■ **TASK STATEMENT**: Copy all entries exactly, and wherever an entry holds a picture, leave that picture out.

----- GIVEN RECORDS -----

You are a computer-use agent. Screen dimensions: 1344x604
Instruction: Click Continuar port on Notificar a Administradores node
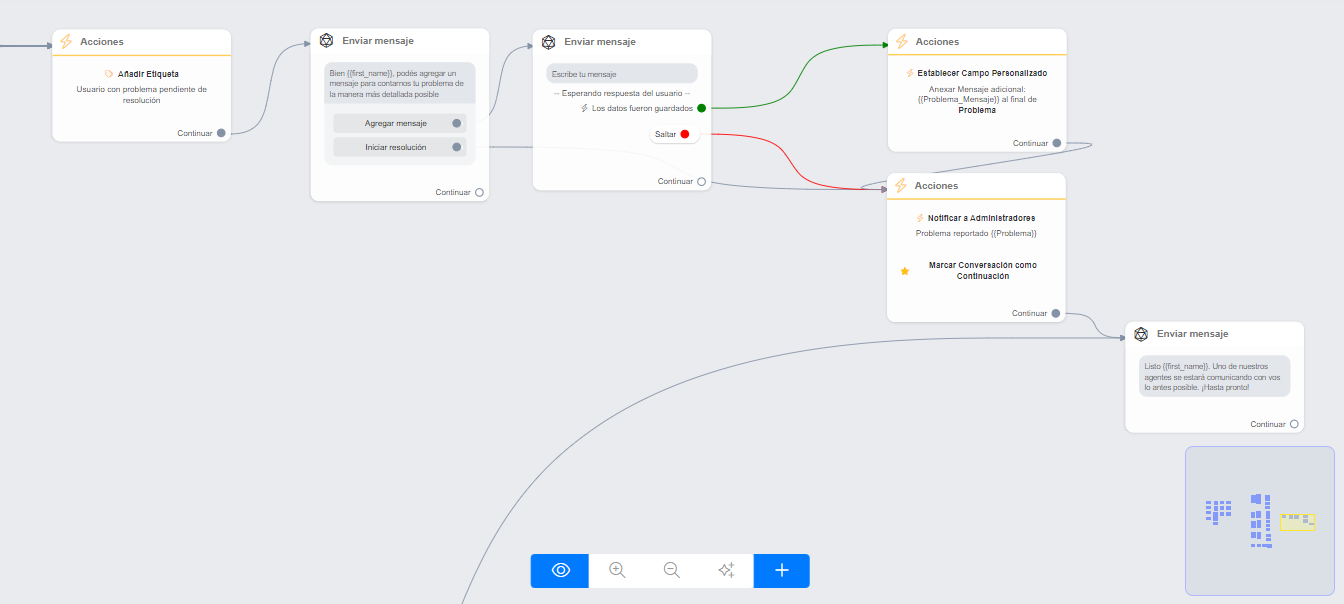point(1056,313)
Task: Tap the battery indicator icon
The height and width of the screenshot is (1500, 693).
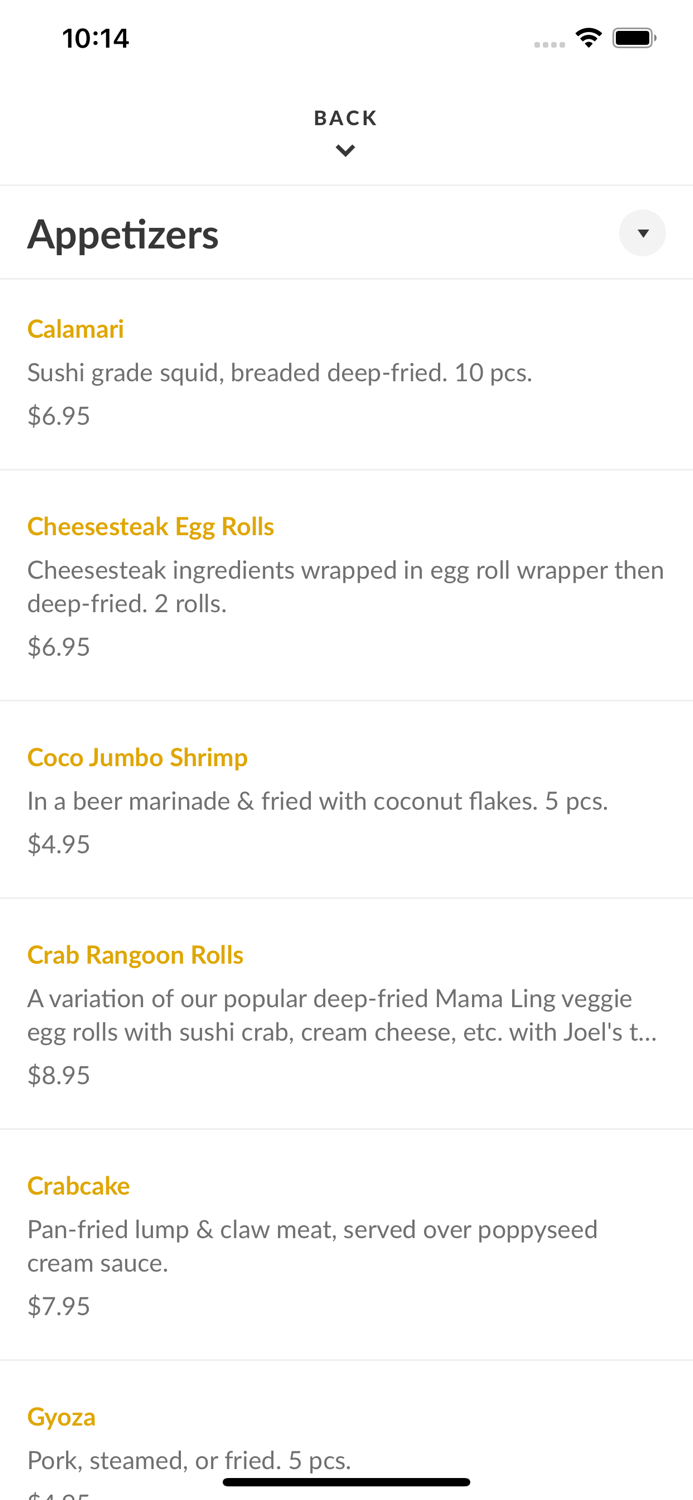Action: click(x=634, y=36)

-----

■ **ANSWER BELOW**:
You are a computer-use agent. Screen dimensions: 1344x604
Instruction: Click Continuar port on Notificar a Administradores node
point(1056,313)
Task: Tap the battery indicator icon
The height and width of the screenshot is (1500, 693).
Action: click(x=634, y=36)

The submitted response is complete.